Along with this, however, came stubbornness. If he got something into his head, it'd stay there until he was ready to let it go. We locked horns over this early on, but soon, I realized that he didn't take these decisions lightly. He thought about his actions and their results. At times, he would change his mind...especially if I had a difference of opinion and could state it rationally and calmly to him. He'd think about it and sometimes, he'd sway.
He had done things in his life that he had regretted and made mistakes. He was not proud of these things and did his best to not repeat them. He'd talk about these things to me but he wouldn't mire himself in them. He pulled himself up and moved along.
Despite some terrible events that happened in Jeff's too short life, he could laugh. Huge, loud, self-confident belly-laughs. He was always cracking jokes when someone was down. Giving hugs and teasing mercilessly.
But when he needed to, he'd cry. He wasn't embarassed or afraid to show these emotions. Anything that was important enough to cry about was greater in worth than the worry of judgement. He felt so deeply. I remember initally being so surprised that a 'guy's guy' like him was so thought-filled and caring.

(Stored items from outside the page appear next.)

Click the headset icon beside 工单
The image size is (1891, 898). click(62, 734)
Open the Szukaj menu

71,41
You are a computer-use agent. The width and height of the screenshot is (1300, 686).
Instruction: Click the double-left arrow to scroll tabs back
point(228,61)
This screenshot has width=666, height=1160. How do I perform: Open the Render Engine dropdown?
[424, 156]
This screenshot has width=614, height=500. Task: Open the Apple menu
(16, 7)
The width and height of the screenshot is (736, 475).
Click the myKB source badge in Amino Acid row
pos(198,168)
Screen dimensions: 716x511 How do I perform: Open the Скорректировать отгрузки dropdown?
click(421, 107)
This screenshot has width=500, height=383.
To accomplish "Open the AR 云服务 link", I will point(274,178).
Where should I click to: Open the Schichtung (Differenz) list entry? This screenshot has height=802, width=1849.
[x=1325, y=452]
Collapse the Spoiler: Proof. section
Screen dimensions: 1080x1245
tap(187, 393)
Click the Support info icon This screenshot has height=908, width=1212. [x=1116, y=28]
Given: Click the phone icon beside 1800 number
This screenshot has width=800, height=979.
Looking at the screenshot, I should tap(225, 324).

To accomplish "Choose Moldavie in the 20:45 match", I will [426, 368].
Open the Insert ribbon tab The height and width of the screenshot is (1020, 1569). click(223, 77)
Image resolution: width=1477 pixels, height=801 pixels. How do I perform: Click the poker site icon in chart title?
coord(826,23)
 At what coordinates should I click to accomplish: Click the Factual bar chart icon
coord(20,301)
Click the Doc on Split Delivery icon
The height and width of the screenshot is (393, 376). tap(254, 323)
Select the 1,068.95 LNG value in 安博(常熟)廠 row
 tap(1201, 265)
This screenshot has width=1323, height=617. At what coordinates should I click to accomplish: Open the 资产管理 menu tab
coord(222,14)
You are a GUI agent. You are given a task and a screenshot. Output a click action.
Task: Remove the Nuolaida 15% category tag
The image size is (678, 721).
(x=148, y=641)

He loved SO strongly. He was fierce in his protectiveness of our little family. Any small perceived threat to the three of us at home was taken seriously. Silly things like the teenagers across the street swearing in front of his daughter. Someone driving to fast on the road outside our house where the kids were playing. Incidents causing drama and chaos. He dealt with them. He'd talk to the 'offending' person. When necessary, he'd bellow. He suffered if we were in pain. I remember watching him be reduced to tears after another child upset Liv. He so wanted our little ones to feel happy, safe and loved.
He didn't care what other people thought. He'd carry my purse, run to the store to buy nipple cream when I was breastfeeding, let his little girl dye his beard green. He'd watch sappy movies with me...usually he'd fall asleep half-way through but he'd stay with me. He loved sunflowers and hummingbirds. When his friends made comments about Briar having a doll or wearing a pink hand-me-down sleeper of Liv's, he'd say, "So? We know he's a boy and so does he." He loved playing dolls with Liv, peekaboo and chase with Briar and I am hoping that the horribly small amount of time the kids got to have their daddy near was longer enough to have such a strong and caring man influence their lives and that they always feel how immense his love was for them.
I want everyone to know the strength that Jeff possessed...not just his undeniable physical strength, but his strength in character, honesty, love and caring. He was the strongest person I know...
Fourteen.
1 year ago
5 comments:
Through your words and your pictures I really get the sense that Jeff was a big, strong but gentle giant - you can see that in the photos with his babies. His strength is obviously rubbing of on you as you are showing such amazing strength through this.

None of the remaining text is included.